**TASK TO CARRY OUT**
Take the lines below between the one holding "This screenshot has height=170, width=335." and the one holding "Task: Close the E2Guardian tab", inclusive, and copy them exactly. Add nothing.

**DATA FOR THE TASK**
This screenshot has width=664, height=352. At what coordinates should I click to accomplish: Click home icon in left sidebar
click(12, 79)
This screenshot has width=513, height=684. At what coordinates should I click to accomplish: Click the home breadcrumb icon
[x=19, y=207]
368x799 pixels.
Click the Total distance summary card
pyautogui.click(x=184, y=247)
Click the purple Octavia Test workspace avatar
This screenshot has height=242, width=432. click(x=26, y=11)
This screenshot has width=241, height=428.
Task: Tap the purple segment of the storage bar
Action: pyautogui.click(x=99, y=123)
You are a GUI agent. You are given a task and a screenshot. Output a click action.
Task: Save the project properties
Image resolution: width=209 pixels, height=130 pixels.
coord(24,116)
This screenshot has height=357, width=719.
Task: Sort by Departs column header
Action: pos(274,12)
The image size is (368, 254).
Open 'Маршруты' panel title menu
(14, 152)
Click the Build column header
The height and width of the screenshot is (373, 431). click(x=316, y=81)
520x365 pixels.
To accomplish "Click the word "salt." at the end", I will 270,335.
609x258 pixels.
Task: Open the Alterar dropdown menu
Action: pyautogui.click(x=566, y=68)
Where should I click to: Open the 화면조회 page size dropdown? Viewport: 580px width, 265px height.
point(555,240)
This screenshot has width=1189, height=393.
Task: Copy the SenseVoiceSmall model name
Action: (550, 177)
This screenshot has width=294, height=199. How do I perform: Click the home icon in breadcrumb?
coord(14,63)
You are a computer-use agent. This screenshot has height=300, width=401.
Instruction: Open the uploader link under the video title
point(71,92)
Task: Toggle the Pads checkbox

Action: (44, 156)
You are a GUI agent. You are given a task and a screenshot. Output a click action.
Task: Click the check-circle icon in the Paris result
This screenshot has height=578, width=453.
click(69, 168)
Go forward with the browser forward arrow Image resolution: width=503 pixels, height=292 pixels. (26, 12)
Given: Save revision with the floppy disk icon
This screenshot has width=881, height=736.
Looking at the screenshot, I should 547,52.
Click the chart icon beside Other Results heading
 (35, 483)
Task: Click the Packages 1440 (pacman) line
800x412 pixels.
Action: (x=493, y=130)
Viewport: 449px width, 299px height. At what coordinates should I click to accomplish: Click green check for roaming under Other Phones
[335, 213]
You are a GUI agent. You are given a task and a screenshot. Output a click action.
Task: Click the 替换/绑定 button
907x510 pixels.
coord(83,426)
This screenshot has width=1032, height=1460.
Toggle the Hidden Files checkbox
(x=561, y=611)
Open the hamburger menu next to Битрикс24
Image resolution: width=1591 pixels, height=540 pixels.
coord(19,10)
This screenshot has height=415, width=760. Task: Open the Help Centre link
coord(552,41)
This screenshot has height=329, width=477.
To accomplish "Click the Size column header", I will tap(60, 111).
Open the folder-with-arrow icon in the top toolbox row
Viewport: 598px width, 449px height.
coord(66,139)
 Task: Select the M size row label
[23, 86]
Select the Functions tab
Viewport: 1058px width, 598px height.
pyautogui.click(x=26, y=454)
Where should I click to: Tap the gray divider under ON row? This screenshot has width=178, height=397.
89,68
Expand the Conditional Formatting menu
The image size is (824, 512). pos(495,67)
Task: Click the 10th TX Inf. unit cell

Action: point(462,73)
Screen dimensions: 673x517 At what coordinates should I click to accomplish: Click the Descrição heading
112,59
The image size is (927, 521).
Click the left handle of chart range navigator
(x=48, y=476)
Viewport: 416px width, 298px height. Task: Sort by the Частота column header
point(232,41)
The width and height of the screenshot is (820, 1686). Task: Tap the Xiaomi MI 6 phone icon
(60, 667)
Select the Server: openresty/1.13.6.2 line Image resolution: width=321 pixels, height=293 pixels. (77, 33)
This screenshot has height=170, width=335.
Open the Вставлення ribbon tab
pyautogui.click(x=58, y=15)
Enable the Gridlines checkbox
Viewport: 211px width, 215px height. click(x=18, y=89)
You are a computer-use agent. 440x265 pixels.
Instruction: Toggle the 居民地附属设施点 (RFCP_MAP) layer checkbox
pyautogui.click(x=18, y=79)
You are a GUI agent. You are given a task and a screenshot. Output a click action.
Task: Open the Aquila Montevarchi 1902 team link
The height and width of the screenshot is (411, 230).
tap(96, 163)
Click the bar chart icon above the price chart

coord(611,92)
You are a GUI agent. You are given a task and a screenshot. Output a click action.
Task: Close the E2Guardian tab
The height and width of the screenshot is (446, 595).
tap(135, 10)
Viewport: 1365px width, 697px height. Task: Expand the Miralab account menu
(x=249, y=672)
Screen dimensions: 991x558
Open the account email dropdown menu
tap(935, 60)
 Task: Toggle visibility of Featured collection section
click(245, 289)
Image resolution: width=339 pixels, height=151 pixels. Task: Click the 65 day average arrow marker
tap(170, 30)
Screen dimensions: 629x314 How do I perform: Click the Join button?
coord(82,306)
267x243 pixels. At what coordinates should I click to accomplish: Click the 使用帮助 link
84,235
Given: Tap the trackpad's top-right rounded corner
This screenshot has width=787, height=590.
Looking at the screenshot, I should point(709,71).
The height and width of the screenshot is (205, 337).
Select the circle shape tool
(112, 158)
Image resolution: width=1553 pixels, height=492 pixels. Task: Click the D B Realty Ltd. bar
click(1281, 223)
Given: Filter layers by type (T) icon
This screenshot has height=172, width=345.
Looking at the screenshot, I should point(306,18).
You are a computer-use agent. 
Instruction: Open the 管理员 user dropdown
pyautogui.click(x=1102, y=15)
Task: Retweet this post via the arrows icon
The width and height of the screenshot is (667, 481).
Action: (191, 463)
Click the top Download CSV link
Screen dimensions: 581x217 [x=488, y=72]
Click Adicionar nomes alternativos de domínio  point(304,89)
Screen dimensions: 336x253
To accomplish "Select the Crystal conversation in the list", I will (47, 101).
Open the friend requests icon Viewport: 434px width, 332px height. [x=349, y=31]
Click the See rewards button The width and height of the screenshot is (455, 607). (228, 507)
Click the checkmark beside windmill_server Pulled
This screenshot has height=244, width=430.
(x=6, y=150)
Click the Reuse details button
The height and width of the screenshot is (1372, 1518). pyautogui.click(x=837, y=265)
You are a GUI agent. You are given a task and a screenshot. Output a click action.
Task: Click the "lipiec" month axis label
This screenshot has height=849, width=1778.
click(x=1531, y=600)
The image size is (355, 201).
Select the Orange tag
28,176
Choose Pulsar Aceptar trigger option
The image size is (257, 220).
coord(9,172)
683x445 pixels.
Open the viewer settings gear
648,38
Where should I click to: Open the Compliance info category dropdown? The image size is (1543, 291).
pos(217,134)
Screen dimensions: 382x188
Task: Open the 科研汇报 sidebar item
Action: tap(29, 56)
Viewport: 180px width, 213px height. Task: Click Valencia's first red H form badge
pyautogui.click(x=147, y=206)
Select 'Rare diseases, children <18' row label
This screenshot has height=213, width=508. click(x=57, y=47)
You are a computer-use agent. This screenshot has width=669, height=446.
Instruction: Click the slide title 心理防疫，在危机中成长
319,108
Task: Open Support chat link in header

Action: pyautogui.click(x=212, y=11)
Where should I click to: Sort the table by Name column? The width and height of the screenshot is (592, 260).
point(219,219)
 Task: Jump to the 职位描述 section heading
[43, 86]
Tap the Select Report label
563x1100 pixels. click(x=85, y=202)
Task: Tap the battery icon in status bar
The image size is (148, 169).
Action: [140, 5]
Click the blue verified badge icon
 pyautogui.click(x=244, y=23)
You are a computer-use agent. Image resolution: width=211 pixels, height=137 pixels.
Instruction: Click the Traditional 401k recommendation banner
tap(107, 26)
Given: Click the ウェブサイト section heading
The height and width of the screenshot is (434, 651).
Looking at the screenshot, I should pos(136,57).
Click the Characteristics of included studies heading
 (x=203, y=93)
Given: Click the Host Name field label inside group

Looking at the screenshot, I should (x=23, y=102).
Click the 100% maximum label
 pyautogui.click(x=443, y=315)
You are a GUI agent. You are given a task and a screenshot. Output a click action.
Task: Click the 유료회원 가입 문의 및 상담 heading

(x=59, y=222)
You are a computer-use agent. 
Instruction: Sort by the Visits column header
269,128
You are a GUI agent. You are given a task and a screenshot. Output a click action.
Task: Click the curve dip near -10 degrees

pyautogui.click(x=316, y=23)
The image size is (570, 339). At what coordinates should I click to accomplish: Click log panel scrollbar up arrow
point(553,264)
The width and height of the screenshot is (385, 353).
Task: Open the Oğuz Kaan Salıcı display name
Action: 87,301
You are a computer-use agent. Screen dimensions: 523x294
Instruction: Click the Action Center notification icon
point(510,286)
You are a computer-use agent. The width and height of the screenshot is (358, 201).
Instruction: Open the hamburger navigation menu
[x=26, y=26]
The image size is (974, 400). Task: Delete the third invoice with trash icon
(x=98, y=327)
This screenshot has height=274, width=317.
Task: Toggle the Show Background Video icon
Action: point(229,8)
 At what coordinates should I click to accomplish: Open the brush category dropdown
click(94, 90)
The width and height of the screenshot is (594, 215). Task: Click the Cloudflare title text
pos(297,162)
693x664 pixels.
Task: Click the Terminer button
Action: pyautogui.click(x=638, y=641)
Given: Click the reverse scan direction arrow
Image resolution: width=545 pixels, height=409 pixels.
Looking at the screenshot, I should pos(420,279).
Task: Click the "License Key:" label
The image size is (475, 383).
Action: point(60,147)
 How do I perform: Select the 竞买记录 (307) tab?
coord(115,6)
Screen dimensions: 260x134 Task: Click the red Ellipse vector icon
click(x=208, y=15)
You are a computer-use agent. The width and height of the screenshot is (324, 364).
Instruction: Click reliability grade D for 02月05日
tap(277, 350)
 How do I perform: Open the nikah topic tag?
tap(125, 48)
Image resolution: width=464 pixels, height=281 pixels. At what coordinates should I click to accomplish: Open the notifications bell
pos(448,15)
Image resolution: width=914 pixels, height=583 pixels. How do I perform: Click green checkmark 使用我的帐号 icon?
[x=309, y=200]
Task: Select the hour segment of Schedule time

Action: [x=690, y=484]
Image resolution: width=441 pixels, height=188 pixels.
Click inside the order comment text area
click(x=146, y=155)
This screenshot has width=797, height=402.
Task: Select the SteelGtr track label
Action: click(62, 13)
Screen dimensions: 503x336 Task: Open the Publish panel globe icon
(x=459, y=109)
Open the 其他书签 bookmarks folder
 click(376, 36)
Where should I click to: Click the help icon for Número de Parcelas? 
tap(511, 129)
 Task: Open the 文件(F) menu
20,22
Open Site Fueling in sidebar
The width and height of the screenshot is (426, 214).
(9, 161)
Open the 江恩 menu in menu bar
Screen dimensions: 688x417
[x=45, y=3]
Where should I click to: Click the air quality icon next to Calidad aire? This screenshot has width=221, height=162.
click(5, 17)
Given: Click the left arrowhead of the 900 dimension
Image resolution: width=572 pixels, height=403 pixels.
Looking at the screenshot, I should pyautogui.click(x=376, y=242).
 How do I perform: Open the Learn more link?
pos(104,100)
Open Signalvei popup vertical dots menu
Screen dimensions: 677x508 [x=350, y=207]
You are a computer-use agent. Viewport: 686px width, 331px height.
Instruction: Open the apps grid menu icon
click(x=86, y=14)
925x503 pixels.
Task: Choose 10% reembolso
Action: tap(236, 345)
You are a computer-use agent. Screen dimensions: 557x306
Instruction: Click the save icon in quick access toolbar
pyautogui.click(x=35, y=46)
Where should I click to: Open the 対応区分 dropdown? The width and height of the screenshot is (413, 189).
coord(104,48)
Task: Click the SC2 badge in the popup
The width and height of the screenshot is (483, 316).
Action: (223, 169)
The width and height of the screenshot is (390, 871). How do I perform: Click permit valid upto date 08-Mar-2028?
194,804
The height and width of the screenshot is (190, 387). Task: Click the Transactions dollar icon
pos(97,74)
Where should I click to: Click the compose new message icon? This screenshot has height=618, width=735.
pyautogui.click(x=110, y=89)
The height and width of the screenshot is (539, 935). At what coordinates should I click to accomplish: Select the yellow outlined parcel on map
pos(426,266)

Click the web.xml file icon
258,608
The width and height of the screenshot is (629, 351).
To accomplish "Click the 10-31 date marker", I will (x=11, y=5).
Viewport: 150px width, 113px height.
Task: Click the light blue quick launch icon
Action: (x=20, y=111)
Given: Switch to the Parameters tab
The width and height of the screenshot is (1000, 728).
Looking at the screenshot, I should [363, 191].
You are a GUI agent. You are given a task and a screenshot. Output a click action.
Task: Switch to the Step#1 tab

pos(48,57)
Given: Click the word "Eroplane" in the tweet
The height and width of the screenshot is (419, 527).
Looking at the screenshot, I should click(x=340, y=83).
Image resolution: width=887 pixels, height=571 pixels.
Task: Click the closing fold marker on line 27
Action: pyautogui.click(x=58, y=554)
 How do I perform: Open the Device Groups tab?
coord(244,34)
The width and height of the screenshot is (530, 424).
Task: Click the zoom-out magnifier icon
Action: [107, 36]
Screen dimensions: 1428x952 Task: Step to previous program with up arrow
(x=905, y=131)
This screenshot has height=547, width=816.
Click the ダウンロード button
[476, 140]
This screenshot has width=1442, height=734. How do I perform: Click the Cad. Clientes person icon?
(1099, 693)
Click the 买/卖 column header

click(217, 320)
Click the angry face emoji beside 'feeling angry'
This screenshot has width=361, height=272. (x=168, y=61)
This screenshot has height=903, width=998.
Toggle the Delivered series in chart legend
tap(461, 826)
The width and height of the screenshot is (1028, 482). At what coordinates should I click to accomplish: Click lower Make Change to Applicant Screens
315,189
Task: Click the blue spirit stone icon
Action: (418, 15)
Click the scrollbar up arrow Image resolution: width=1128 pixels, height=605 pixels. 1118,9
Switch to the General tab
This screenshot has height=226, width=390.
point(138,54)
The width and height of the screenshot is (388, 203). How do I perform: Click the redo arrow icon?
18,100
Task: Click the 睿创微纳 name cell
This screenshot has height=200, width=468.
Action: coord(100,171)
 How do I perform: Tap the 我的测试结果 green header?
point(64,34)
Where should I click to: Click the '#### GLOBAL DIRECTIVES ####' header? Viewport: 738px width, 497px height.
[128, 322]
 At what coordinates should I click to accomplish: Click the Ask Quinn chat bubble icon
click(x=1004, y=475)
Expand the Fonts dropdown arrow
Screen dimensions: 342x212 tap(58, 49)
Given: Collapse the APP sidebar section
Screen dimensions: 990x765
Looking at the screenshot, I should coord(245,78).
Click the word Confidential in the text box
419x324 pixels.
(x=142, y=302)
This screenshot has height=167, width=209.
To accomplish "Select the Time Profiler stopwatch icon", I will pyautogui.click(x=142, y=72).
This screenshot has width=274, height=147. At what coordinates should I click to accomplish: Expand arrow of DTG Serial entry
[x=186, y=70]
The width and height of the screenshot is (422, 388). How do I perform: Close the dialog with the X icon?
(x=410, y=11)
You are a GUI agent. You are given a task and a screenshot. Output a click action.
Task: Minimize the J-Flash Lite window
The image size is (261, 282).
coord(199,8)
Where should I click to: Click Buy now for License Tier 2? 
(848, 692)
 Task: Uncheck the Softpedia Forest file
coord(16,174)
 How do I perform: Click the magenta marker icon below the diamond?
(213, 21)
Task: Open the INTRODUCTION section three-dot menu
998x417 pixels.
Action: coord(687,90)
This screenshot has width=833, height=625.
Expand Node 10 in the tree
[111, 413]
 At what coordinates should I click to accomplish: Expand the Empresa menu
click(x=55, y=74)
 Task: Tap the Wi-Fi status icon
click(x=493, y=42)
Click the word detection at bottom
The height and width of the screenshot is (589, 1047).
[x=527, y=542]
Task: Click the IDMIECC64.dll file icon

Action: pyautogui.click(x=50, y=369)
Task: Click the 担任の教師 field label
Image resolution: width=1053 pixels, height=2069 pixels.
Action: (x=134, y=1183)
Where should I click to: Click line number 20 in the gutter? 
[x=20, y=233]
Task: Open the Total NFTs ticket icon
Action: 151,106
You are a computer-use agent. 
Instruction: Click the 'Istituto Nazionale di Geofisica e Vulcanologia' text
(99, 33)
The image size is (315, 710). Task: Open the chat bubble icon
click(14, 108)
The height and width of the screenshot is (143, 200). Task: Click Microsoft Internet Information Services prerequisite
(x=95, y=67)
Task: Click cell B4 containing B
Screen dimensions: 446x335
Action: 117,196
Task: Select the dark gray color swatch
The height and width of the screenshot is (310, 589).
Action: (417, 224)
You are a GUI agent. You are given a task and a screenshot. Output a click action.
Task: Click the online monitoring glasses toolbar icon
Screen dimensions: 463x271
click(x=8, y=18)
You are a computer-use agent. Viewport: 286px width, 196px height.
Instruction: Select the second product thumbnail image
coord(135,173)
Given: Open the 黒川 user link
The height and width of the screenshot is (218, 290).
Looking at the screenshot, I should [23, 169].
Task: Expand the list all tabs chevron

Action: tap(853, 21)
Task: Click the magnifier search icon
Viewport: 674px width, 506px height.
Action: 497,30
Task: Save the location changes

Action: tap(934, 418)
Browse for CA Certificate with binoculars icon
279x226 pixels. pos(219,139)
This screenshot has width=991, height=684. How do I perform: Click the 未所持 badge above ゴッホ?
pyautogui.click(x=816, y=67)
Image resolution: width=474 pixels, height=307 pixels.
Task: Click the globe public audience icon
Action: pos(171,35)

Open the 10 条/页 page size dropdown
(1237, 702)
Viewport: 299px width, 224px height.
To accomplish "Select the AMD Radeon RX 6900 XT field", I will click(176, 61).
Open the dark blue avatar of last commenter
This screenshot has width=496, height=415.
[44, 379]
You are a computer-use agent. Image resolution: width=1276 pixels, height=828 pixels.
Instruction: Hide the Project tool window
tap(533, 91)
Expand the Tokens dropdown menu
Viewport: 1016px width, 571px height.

**THE ANSWER**
This screenshot has height=170, width=335.
Open the Вставлення ribbon tab
pyautogui.click(x=58, y=15)
Enable the Gridlines checkbox
Viewport: 211px width, 215px height. click(x=18, y=89)
You are a computer-use agent. 440x265 pixels.
Instruction: Toggle the 居民地附属设施点 (RFCP_MAP) layer checkbox
pyautogui.click(x=18, y=79)
You are a GUI agent. You are given a task and a screenshot. Output a click action.
Task: Open the Aquila Montevarchi 1902 team link
The height and width of the screenshot is (411, 230).
tap(96, 163)
Click the bar chart icon above the price chart

coord(611,92)
You are a GUI agent. You are given a task and a screenshot. Output a click action.
Task: Close the E2Guardian tab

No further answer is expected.